Busto de Manuel Quiroga

El busto de Manuel Quiroga, realizado en aquellos momentos en los que había alcanzado los laureles de la gloria, es uno de los más fuertes y expresivos retratos de la época, se diría que las manos de Francisco Asorey trabajan no como lo hacen habitualmente las de un escultor sino con el «elán vital».

  • Francisco Asorey González
  • 1920
  • Escultura
  • Fundido en bronce
  • 49
  • 51 x 30 x 37 cm
  • Colección de Arte ABANCA

Manuel Quiroga Losada, nace en la ciudad del Lérez el día 15 de abril de 1982 y muere el 19 de abril de 1961, reunía todas las cualidades necesarias para destacar en la práctica de la música, estudios que inicia en su ciudad natal y luego, merced a la beca que le concede la Diputación Provincial de Pontevedra, perfeccionará, cuando todavía no había cumplido los 15 años, en el Conservatorio de Madrid. En octubre de 1910 y ante la falta de apoyo oficial decide irse a Berlín para estudiar con Fritz Kreisler, pero a su paso por París y tras el encuentro con Juan Casaux cambia de planes e ingresa en el Conservatorio de la capital francesa donde conseguirá la primera de las seis plazas que convocaban entre trescientos aspirantes que habían concursado para recibir enseñanzas de Eduoard Nadaud. Al año siguiente obtiene el primer premio, así como el de Pablo Sarasate, contaba por aquel entonces con 19 años, además de los premios Jules Garcin y el Monnot delante de un jurado compuesto por figuras de la talla Faure, Thibaud o Fritz Kreisler.

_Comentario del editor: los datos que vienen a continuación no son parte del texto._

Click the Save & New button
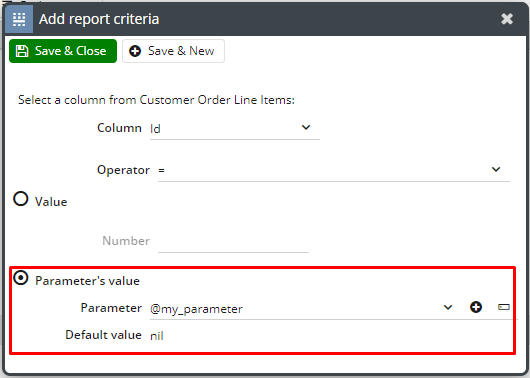Image resolution: width=530 pixels, height=378 pixels. pos(173,51)
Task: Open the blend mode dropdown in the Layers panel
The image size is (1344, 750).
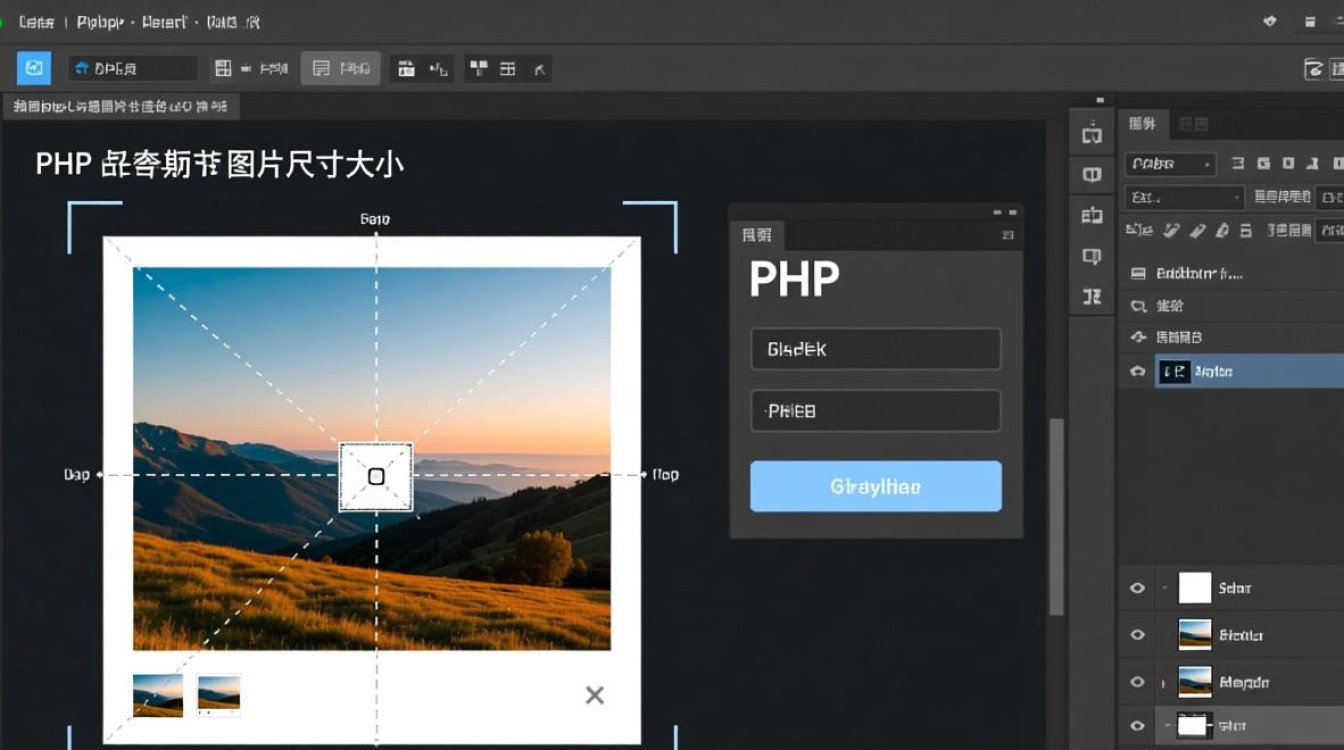Action: click(x=1170, y=163)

Al tiempo que va progresando en su carrera musical como violinista se inicia en el mundo de la pintura, y, además de destacar como compositor, también nos sorprenderá como escritor, tareas estas últimas a las que se entregará tras sufrir un terrible accidente de tráfico -8 de junio de 1937- que lo apartará de aquella faceta que lo había convertido en uno de los mejores violinistas del mundo.

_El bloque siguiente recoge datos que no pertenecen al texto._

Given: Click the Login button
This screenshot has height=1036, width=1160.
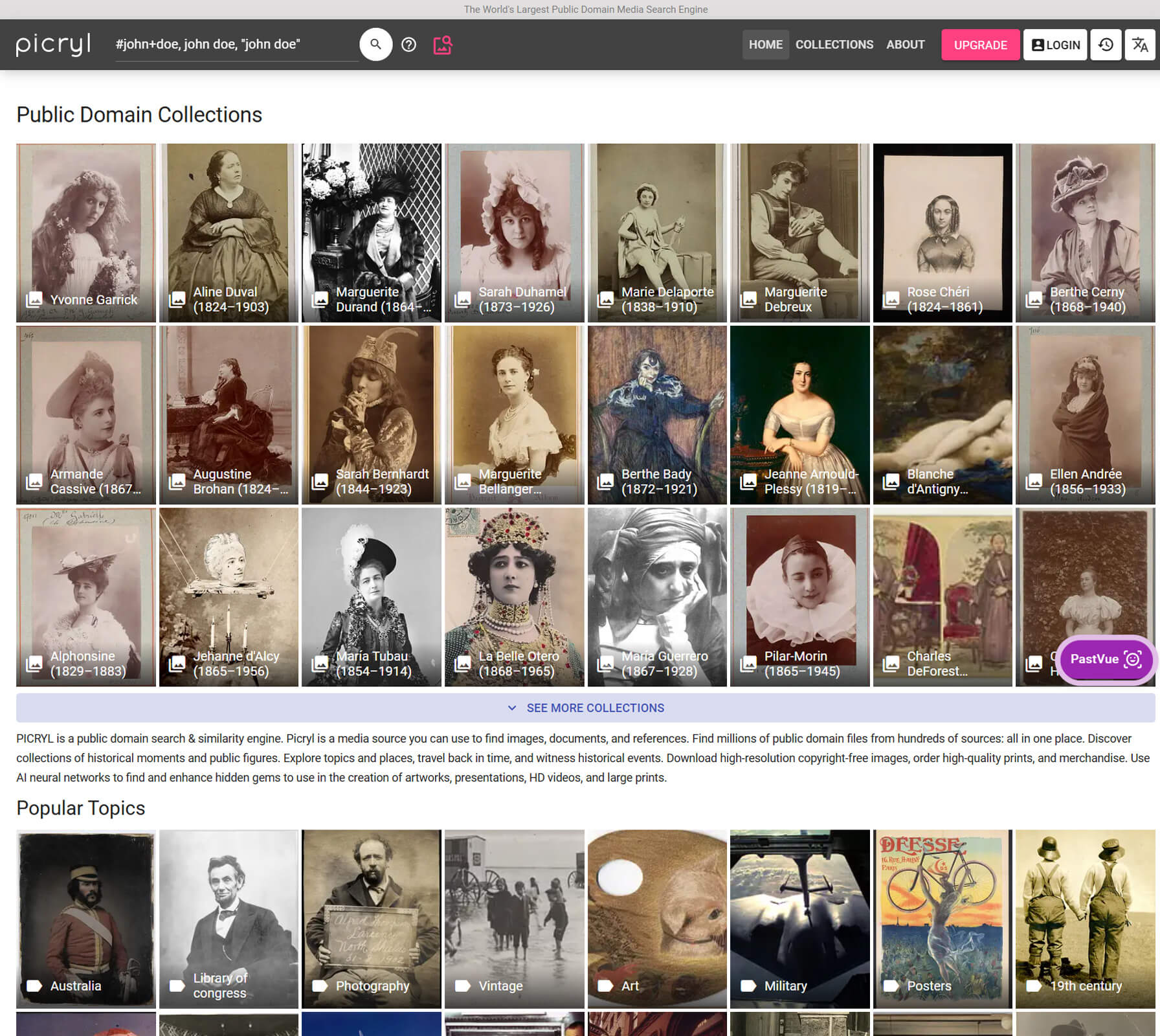Looking at the screenshot, I should pos(1055,45).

El busto de Manuel Quiroga, realizado en aquellos momentos en los que había alcanzado los laureles de la gloria, es uno de los más fuertes y expresivos retratos de la época, se diría que las manos de Francisco Asorey trabajan no como lo hacen habitualmente las de un escultor sino con el «elán vital». Y es que Asorey no se conforma con reproducir un parecido físico sino que consigue definir plenamente la personalidad de este genial gallego. La mirada, mitad ensoñadora mitad desafiante, lo que quizás sea debido a ese pequeño extravío en los ojos que caracterizaba al polifacético artista pontevedrés, el rictus de la boca, la valiente virilidad del ceño fruncido y el rostro lleno de movimiento, de ondulaciones y de perturbación, lo que nos hablará de su temperamento nervioso -hablo de aquel que en 1916 había motivado que en un certificado médico firmado por Celestino Poza se hiciera constar que padecía una «astenia cerebral», por lo que se le recomendaba no dar conciertos ya que «la presencia de público podía aumentar la depresión nerviosa que sufría», es más, la mencionada enfermedad le permitiría ser declarado inútil temporal para realizar el servicio militar-, hace de la obra un definitivo acierto plástico que el bronce eterniza y que eleva a la categoría de obra maestra.

La pieza escultórica se sitúa en aquel momento al que Otero Túnez, autor de un magistral e insuperable estudio sobre Francisco Asorey, llama período de Caramoniña, por ser en esta calle compostelana, situada muy cerca de Santo Domingo de Bonaval, donde el escultor tiene instalado el taller en los años 1919 a 1930, etapa de intensa producción y en la que surgirán algunas de sus obras más significativas, y en la que el primitivismo y el realismo expresionista serán las dos notas estilísticas esenciales de aquel momento en el que Asorey abandona los balbuceos rodinianos para componer con aquella misma pasión y grandeza con la que Bourdelle ejecuta los bustos de Beethoven y Daumier, y antes de seguir las pautas del expresionismo a lo Metzner y a lo Iván Mestrovic.

Esta cabeza será realizada a partir del boceto que Asorey había hecho para esculpir en granito aquella otra que, unida a un gran bloque del mismo material configurará el «monumento al violinista Manolo Quiroga» que en 1922 se instala en los jardines de la Alameda de su ciudad natal. De ahí que en ambas se nos muestre ese rostro vigoroso, de marcadas facciones, casi perfectas, de seriedad en la expresión, resultado de una obstinada búsqueda de la «verdad», fruto de un realismo acentuado y minucioso que casi raya con el expresionismo y que nos trae evocaciones del hacer de Victorio Macho y, sobre todo, de los «Bustos de la Raza>> de Julio Antonio.